Г-н Гурджиев уехал, как только меня определили, но моя жена осталась со мной. У одного мужчины в палате была скарлатина, у другого дифтерия, а у третьего тиф. Меня осмотрели и выкупали, чтобы снизить температуру. Затем дали все необходимые лекарства, после чего я провалился в глубокий сон. Тогда доктор сказал моей жене, что не может ей позволить остаться в больнице. Он спросил, где он может найти её в случае необходимости, но она отказалась уходить. Он настаивал, утверждая, что для неё нет свободной палаты, даже негде сесть, и он ни в коем случае не может позволить кому-либо оставаться в больнице для заразных больных. Жена ответила, что она не уйдёт, и если будет нужно, останется в саду. Наконец доктор сказал, что нет никакого смысла спорить со столь непреклонной женщиной, позволив ей остаться. Перед тем как он ушёл, он даже принёс табурет к моей кровати. Ранее г-н Гурджиев убеждал Ольгу расположиться в отеле, в забронированном им для неё номере, и немного поспать, потому что она четыре ночи не спала. Но она осталась в больнице. Намного позже г-н Гурджиев сказал, что он после этого стал смотреть на неё по-другому.
В сентябре, в девять часов вечера уже было темно, хоть глаз выколи. Около одиннадцати ассистент доктора сказал моей жене, что из-за слишком медленного пульса мне необходимо сделать укол камфоры, которой у него нет. Он не мог найти ни нашего доктора, ни остальных врачей, хотя всюду звонил по телефону. Снова ситуация была критическая. Ассистент сказал, что он сможет сам сделать мне укол, если у него будет камфора. Он указал на слабый свет вдали среди деревьев и сказал, что это военный госпиталь, где точно должна быть камфора. Поскольку он не имеет права покидать больницу, то предложил моей жене сходить и принести её. Ночь была очень тёмной, как бывает только на юге, но она пошла. В военном госпитале её выслушали, но отказались лечить больного, за которого отвечает другой врач. Наконец, после яростной перепалки, они поняли, что это вопрос жизни и смерти, и одна из медсестёр согласилась пойти и сделать укол, если он действительно необходим. Конечно же, она поняла, что укол нужен, и я был спасён.
Утром, когда вернулся доктор, моя жена спросила его, как он мог уйти, не оставив своему ассистенту никаких инструкций. Он ответил: «Я разрешил вам остаться только потому, что был уверен, что ваш муж эту ночь не переживёт, и было бы бессердечно выгнать вас. Но вы, наоборот, спасли ему жизнь». С тех пор он стал нашим другом и делал для нас всё, что мог.
Моя жена смогла убедить одного из выздоравливающих пациентов переехать в гостиничный номер (который она оплатила на неделю вперёд), таким образом, у нас была отдельная палата в больнице.

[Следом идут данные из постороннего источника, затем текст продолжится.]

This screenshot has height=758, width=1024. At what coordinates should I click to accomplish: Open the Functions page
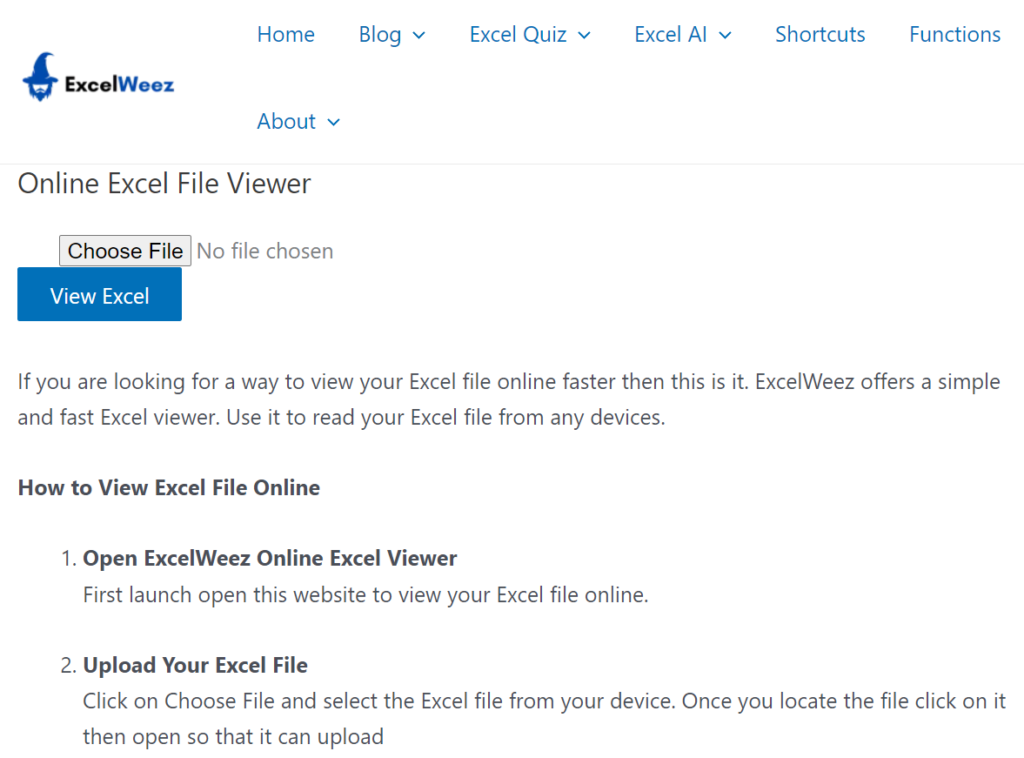[x=954, y=34]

Мы могли попросить Марфушу приехать к нам. Было очень важно изолировать меня, потому что я мог заразиться от других пациентов, которые были в палате. В этой маленькой больнице было жарко и грязно. Не было даже простыней, чтобы накрыть матрасы, набитые сеном. Почти невозможно было что-нибудь купить. После долгих поисков моя жена купила шёлк у уличного торговца-китайца и сшила простыни и наволочки, а одеяла были не нужны из-за жары.